What is interesting, is that the disputed waters are expected to hold large commercially exploitable reserves with fields on north sides of the Corisco Bay area to have wells with reserves of several hundred thousand barrels of oil each. The dispute has prevented oil companies from carrying out a full exploration of the nearby offshore waters.
It is notable that both countries are major oil exporters, with Equatorial Guinea being the Sub-Saharan Africa’s third biggest oil producers while Gabon’s crude petroleum export contributes to 80.9% of the country’s total exports in 2014 as Africa’s fifth largest oil producing country. The UN has been working on resolving the sovereignty dispute over the Gabon-occupied Mbane Island and create a maritime boundary in the hydrocarbon-rich Corisco Bay, so yesterday’s ceremony should be good news… or, is it?
Equatorial Guinea is ruled by a dictatorship and is criticised to use the oil revenues to fund lavish lifestyles for the small elite, meanwhile less than half of the population has access to clean drinking water, and nearly 10% of the children do not live to 5 years old. Corruption, poverty and repression reign the country that has the highest wealth ranking in Africa, ranked in the top 12 list of most corrupt states by corruption watchdog Transparency International.
The Republic of Gabon on the other hand heavily depends on the export of oil and manganese to sustain its export-driven economy. However, it has been reported that about 30% of the population remains vulnerable, living with monthly incomes below the guaranteed minimum wage and that basic social services such as healthcare, drinking water and electricity have deteriorated in 60% of the regions in the country. So what does this mean?
I could not find Equatorial Guinea’s NDC, but the Republic of Gabon states that within the period of 2010 – 2025, it intends to reduce GHG emissions by 63% but also that land change accounts to 63% of current GHG gases. What I am concerned about, is whether this ‘compromise’, in the words of President Ali Bongo Ondimba would result in greater exploitation of oil reserves which is contrary to the direction we would want to go in reducing GHG emissions and use of fossil fuels.

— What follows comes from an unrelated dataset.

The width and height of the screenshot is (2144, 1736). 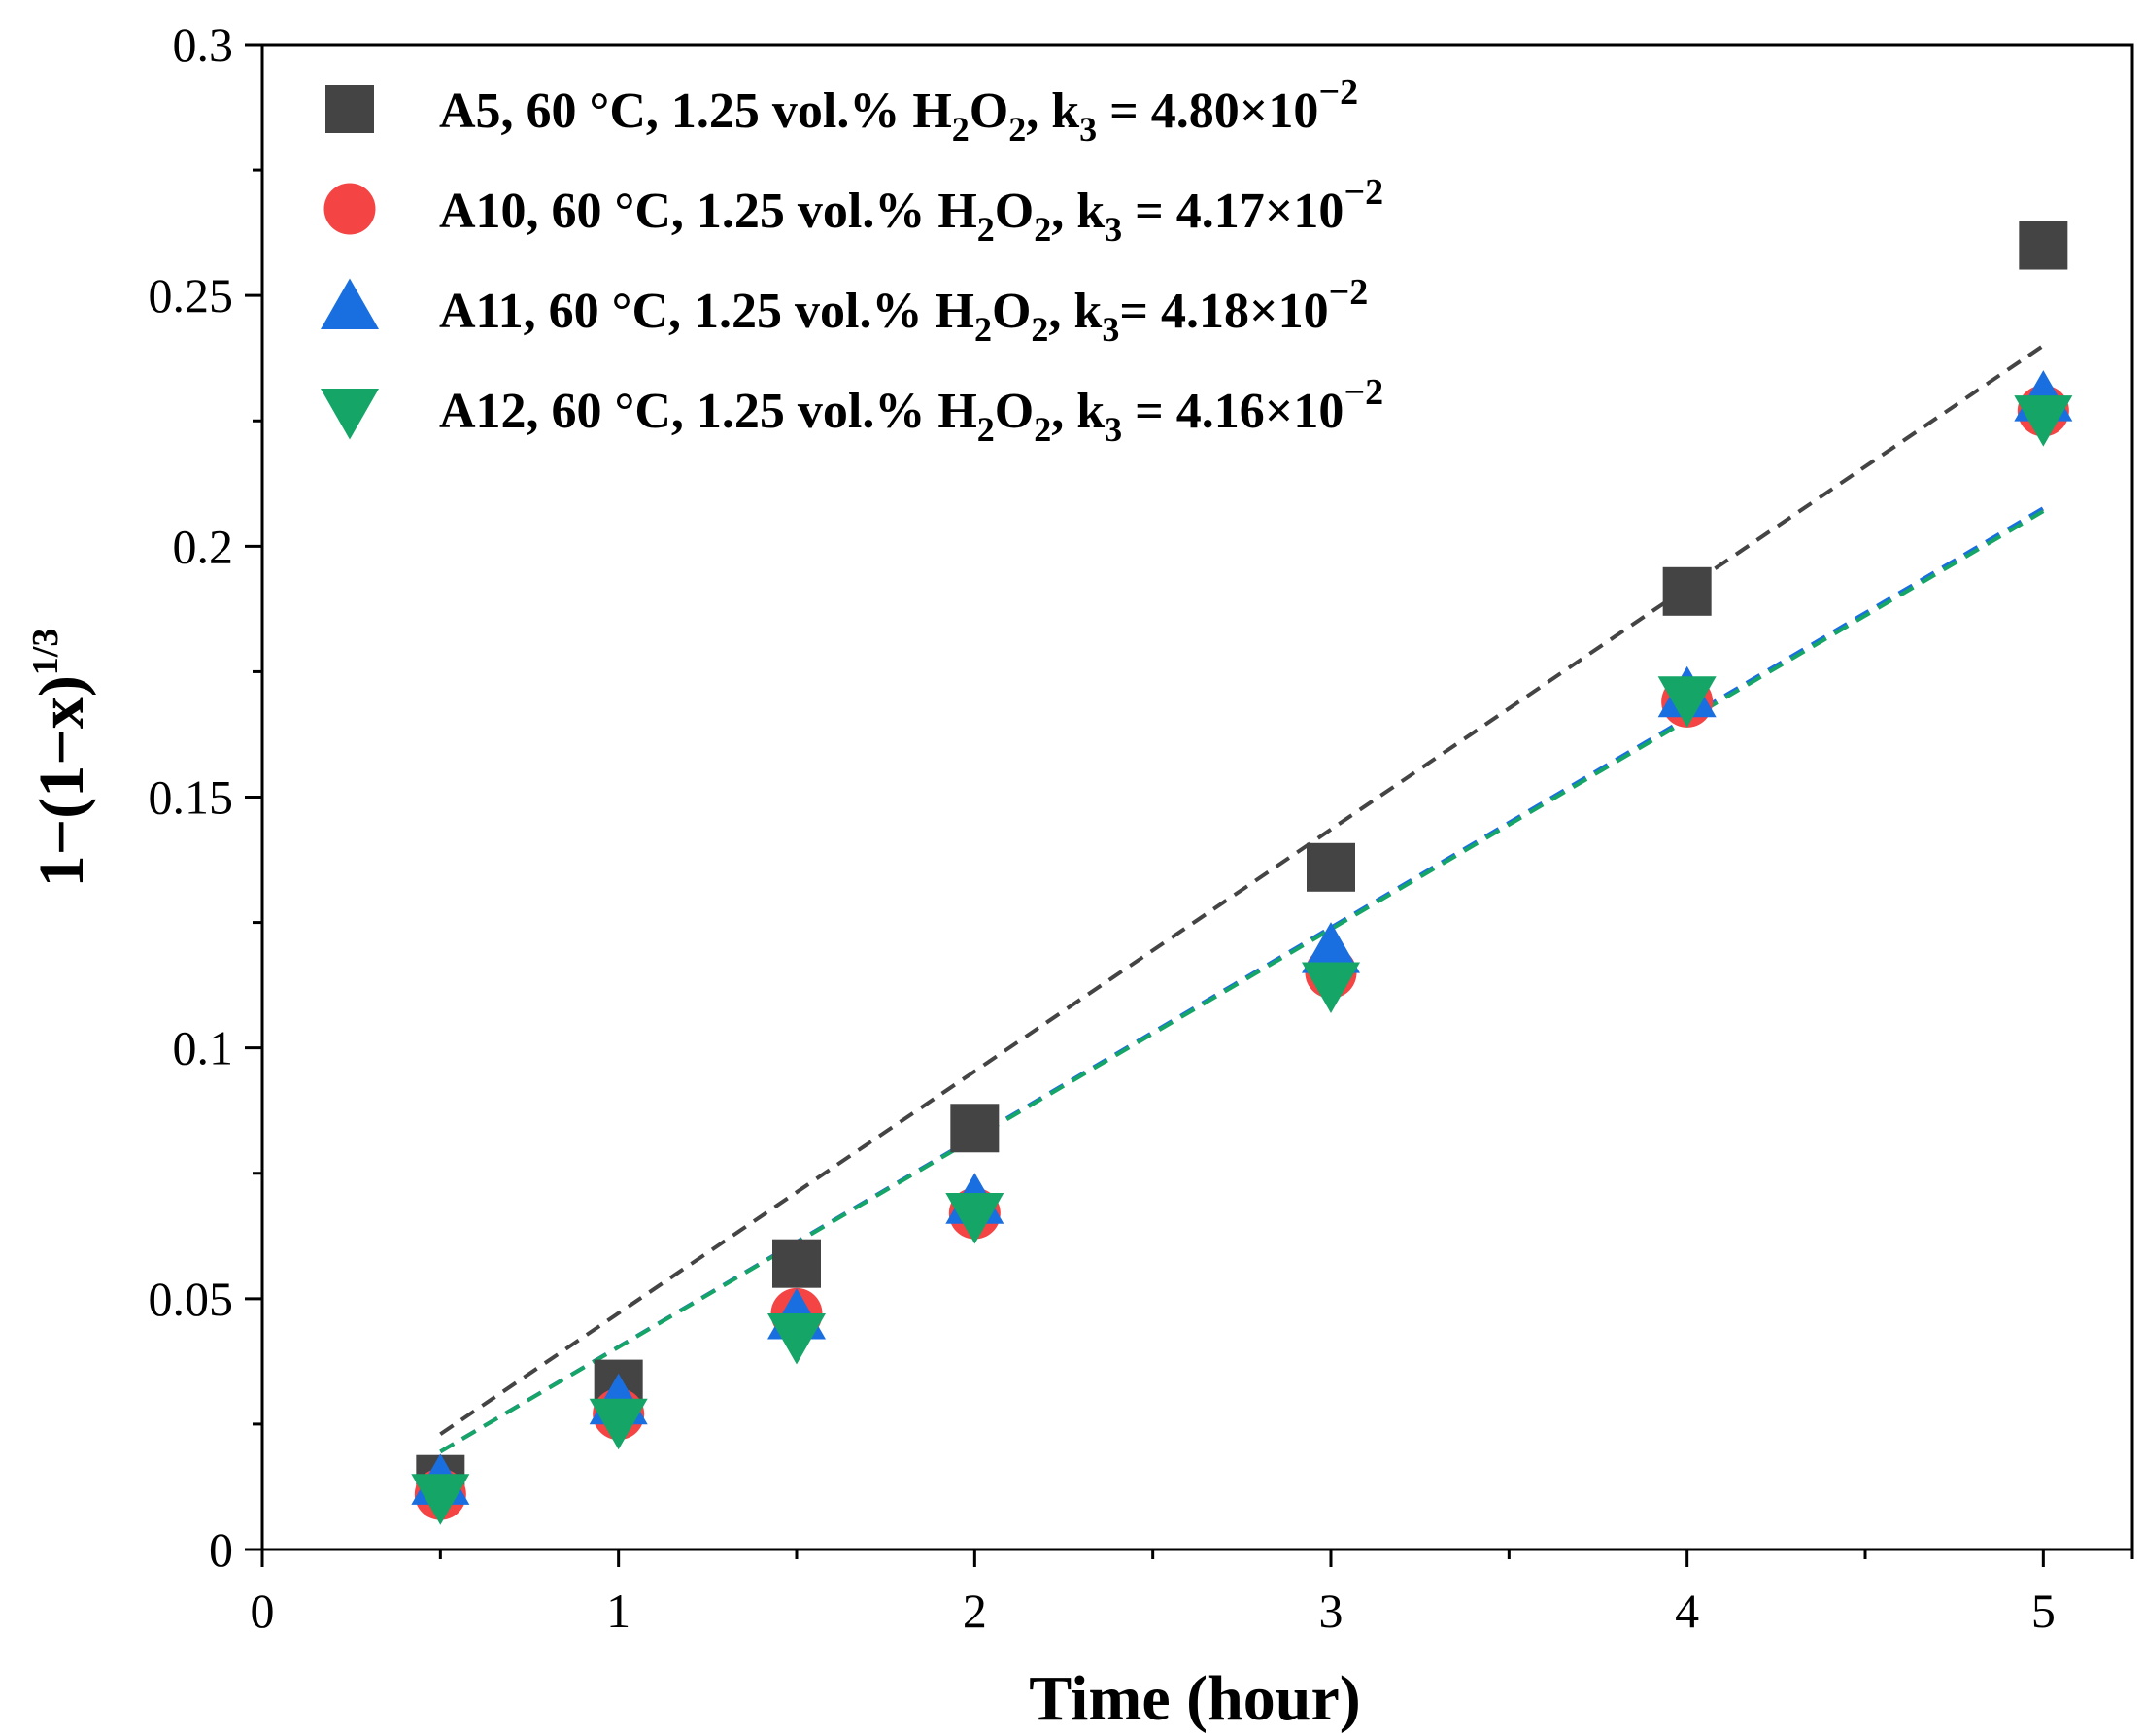 I want to click on x-tick-label: 0, so click(x=263, y=1611).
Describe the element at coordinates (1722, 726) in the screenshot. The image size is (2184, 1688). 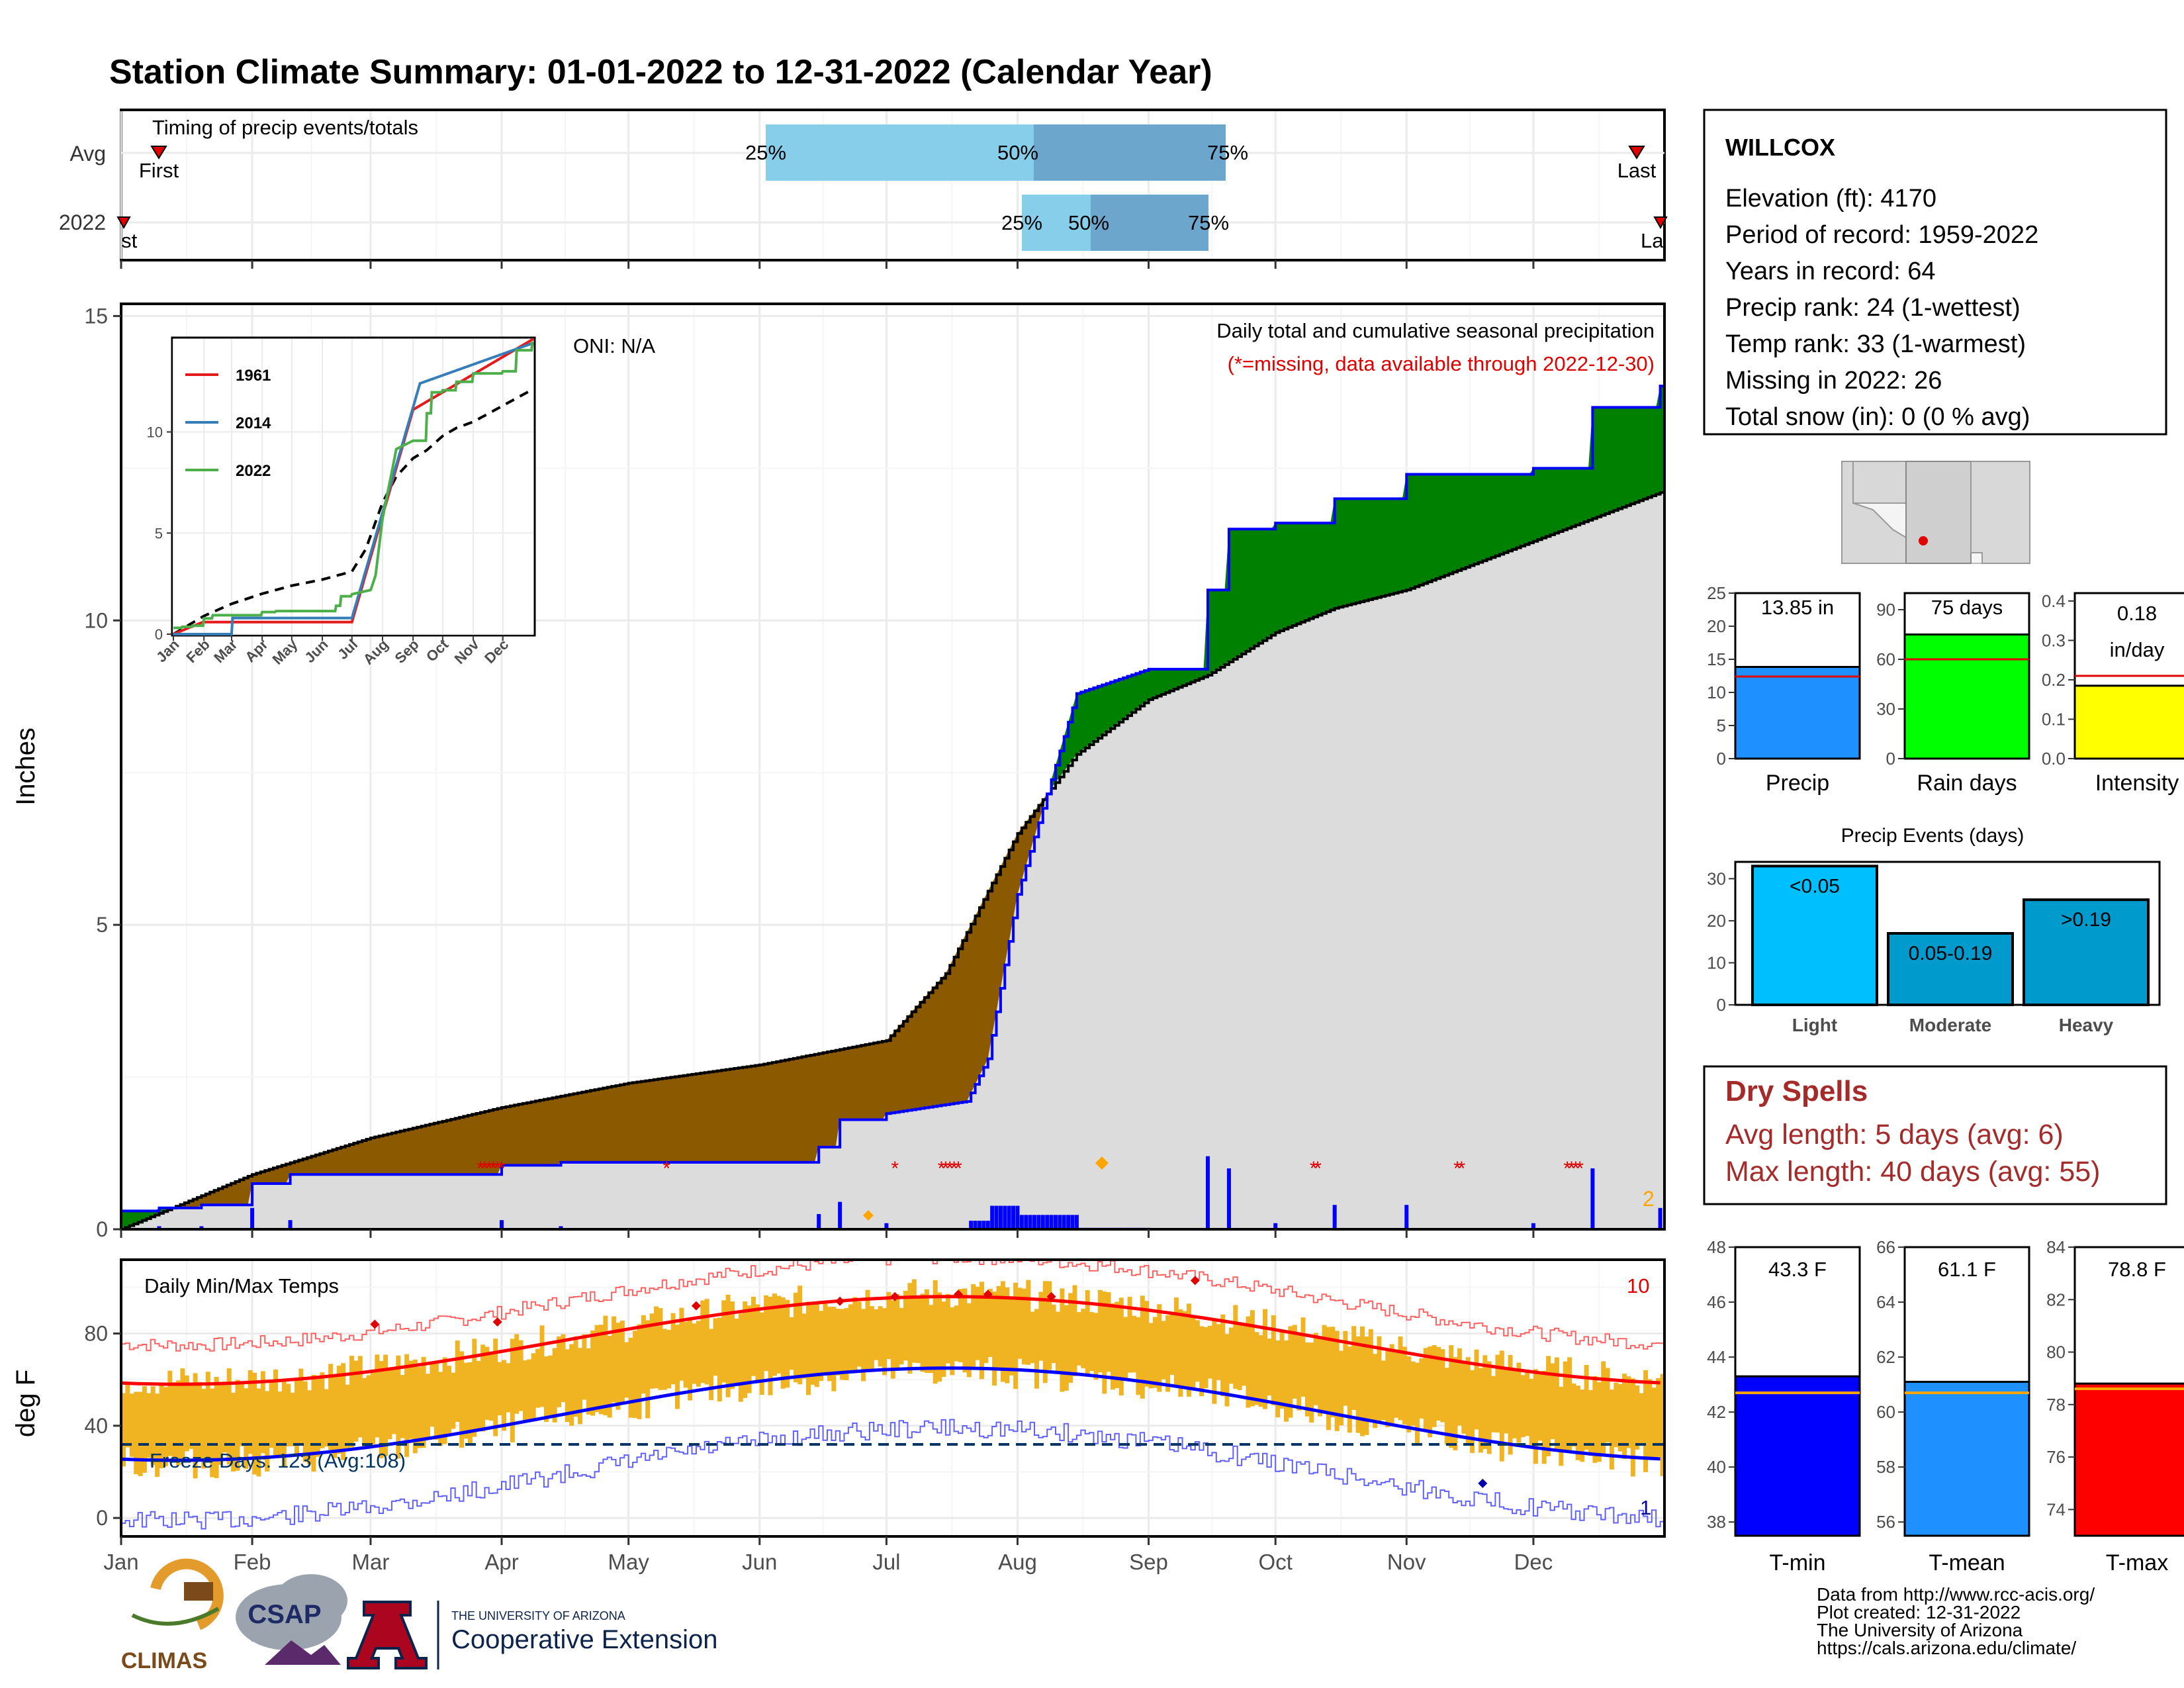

However, I can’t help but wonder if I am thinking from a paternalistic ‘developed country’s’ point of view by judging their use of natural resources to accumulate wealth. After all, I am sure Spain and France had suffered no qualms in exporting their resources back home during their colonisation. It is also interesting how the historical context of this dispute as well as others, can be pointed to the territorial boundaries drawn by European colonisers. This was mentioned by one of the national negotiators I spoke to and got me thinking about these disputes as yet another effect of colonisation. But this is a conversation for another day.
My point, however, is the distribution in the use of resources and the priorities of these countries in using the oil reserves that I am certain they will. Will the profits be used to line the coffers of the top elite in Equatorial Guinea and further stack power to quell dissent, or would they be used to such an extent that resources diminish, but the welfare of people are still stagnated or if developed, not in proportion to the environmental and climate cost? Would the riches gained from them be used to equip themselves and the most vulnerable communities like the Pygmy, to adapt to climate change?
I was ecstatic that I could witness such a momentous event with my own two eyes, even taking a full half hour to stop squealing like an excited pig. However, digging a little deeper has muddied it for me – I am not concerned about what the agreement would mean to climate change. Yes, in the words of President Ali Bongo Ondimba, Equatorial Guinea and Gabon are ‘brothers’ bound by history and geography, but would this relationship be shouldered and later polluted from the petroleum industry as the private petroleum companies clap their hands in glee?